Sadece krizleri yönetmek yerine, iki ülke çatışmanın kökenlerini ele alma gibi daha zor bir göreve girişmelidir. Nükleer silaha sahip iki komşu arasındaki son gerginlik, Keşmir sorununun acilen ele alınması gereken bir nükleer patlama noktası olduğunu teyit etti. Bu kriz Hindistan ve Pakistan'daki 1 milyardan fazla insanın hayatını tehdit ediyor.

Uluslararası aktörler, özellikle de Amerika Birleşik Devletleri, Avrupa Birliği ve Körfez ülkeleri, doğrudan askeri iletişim kanalları da dahil olmak üzere etkili bir kriz yönetim mekanizmasının kurulması için bu anı değerlendirmelidir

Pakistan, Keşmir sorununun çözümünün ancak diyalog yoluyla mümkün olduğunu kabul ederken, Hindistan askeri baskının siyasi bir çözüme alternatif olmadığını kabul etmelidir. Keşmir'de adil ve kalıcı bir çözüm sadece bölgeyi istikrara kavuşturmakla kalmayacak, aynı zamanda onlarca yıldır arzu edilen ekonomik ve ticari iş birliğinin ve ilişkilerin normalleşmesinin önünü açacaktır.

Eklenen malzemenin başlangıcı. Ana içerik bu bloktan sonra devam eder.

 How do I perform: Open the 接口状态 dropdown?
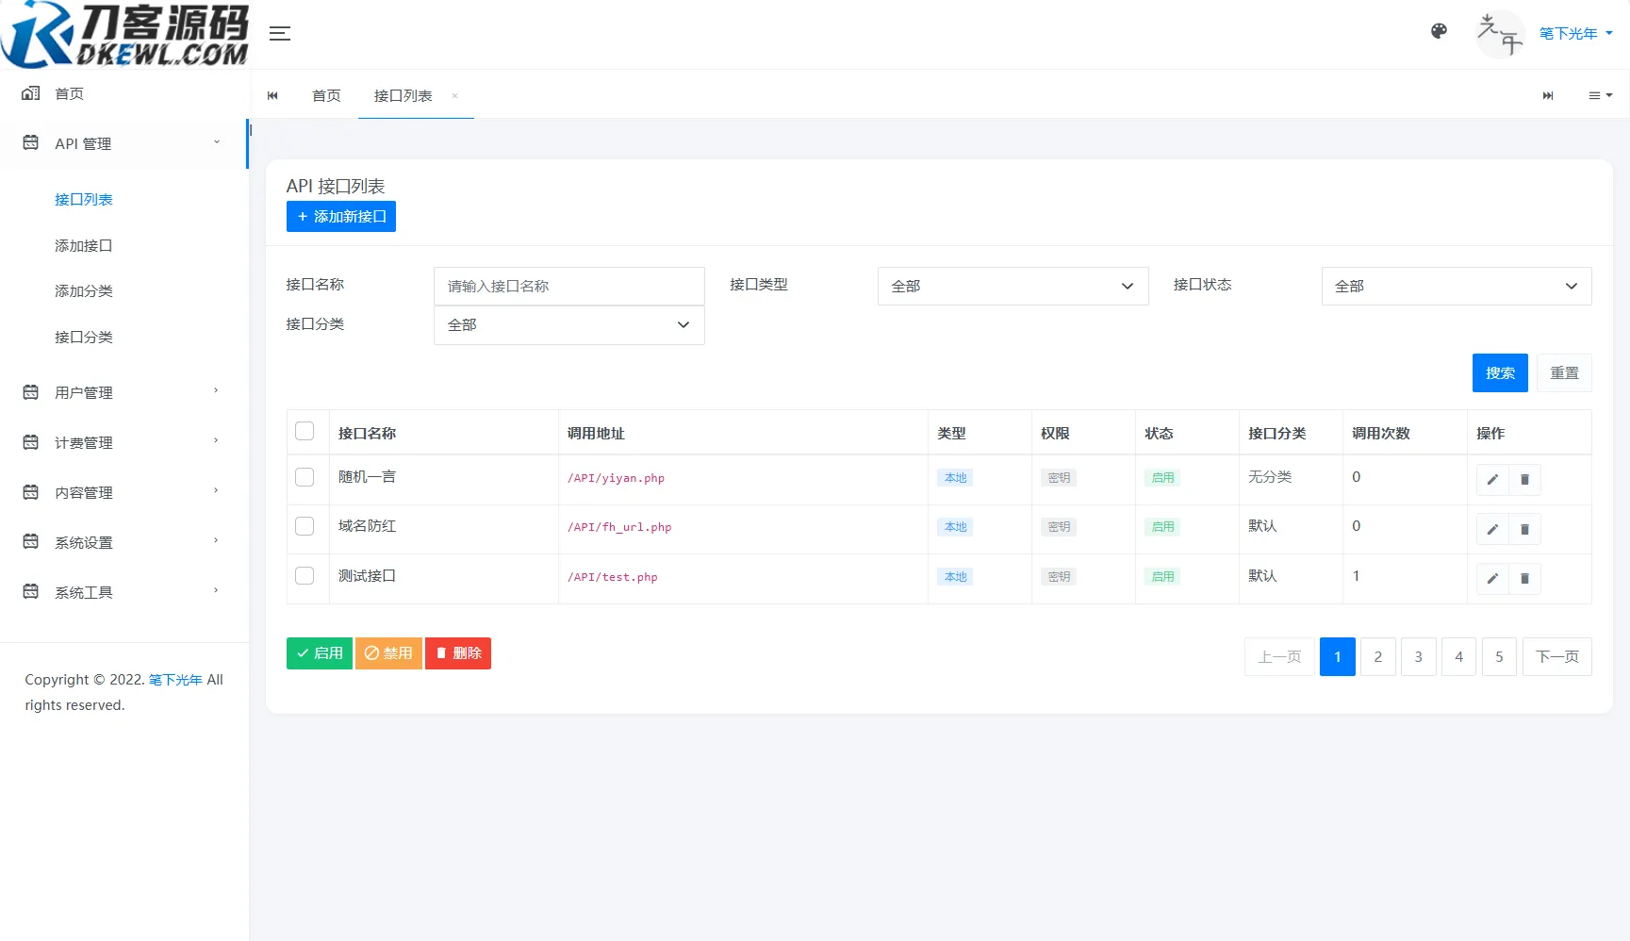coord(1455,286)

Dış baskıyla durdurulan son turun sonucu, sahadaki gerçekleri değiştirmedi. Her iki tarafın askeri kuvvetleri halen yüksek alarm durumunda ve resmi bir barış anlaşması imzalanmadı. Ancak, her iki başkent de kısa vadeli taktik hesapların ötesine geçmeye karar verirse, bu tırmandırma bir dönüm noktası olabilir.

Uluslararası aktörler, özellikle de Amerika Birleşik Devletleri, Avrupa Birliği ve Körfez ülkeleri, doğrudan askeri iletişim kanalları, bağımsız soruşturma organları ve şeffaflığa yönelik karşılıklı taahhütler de dahil olmak üzere etkili bir kriz yönetim mekanizmasının kurulması için baskı yapmak üzere bu anı değerlendirmelidir. Aynı şekilde Pakistan ekonomisini ticaret ve yatırım teşvikleri yoluyla desteklemek, alışılmadık yöntemlere olan bağımlılığını azaltabilirken, Hindistan'ın daha ölçülü bir duruşu Keşmirliler ile genel olarak bölgenin sakinleri arasındaki güveni yeniden inşa edebilir.

Bu ganimet için yapılmış bir savaş değildi ve taraflardan hiçbiri zafer kazanmadı. Aksine bu savaş, Güney Asya'nın uçurumun eşiğinde olduğunun acı bir hatırlatıcısı ve Delhi ile İslamabad liderlerine kalıcı bir barış için gereken sıkı ve zorlu çalışmaya başlamaları yönünde acil bir çağrıydı.